▶ THE DATA
########

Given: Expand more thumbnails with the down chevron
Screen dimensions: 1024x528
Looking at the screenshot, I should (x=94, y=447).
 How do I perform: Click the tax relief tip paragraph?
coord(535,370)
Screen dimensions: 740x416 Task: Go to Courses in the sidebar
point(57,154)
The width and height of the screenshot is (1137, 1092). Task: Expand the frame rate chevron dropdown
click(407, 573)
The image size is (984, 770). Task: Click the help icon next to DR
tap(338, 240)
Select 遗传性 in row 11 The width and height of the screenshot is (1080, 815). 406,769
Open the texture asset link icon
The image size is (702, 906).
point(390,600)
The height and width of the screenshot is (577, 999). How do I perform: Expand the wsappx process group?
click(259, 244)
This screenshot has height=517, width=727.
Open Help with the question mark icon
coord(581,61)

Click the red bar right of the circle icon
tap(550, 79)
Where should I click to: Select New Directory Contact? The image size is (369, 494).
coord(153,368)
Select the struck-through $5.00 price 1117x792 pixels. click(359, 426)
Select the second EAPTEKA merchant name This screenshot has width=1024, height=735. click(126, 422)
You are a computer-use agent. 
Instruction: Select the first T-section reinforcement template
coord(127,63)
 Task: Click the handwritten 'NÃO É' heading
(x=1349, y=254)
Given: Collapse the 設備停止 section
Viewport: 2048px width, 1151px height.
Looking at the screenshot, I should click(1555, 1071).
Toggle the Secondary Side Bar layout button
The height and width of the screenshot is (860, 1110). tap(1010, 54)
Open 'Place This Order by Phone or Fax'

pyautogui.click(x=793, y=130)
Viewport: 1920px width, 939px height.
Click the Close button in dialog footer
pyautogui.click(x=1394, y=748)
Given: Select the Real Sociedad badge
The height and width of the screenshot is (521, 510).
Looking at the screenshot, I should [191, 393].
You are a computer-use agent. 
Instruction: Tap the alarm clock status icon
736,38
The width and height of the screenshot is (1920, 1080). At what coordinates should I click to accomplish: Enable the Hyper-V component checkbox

########

Tally the lines in the listing above that contain the string "This", and reply with the number alone.

▶ EXERCISE ANSWER
3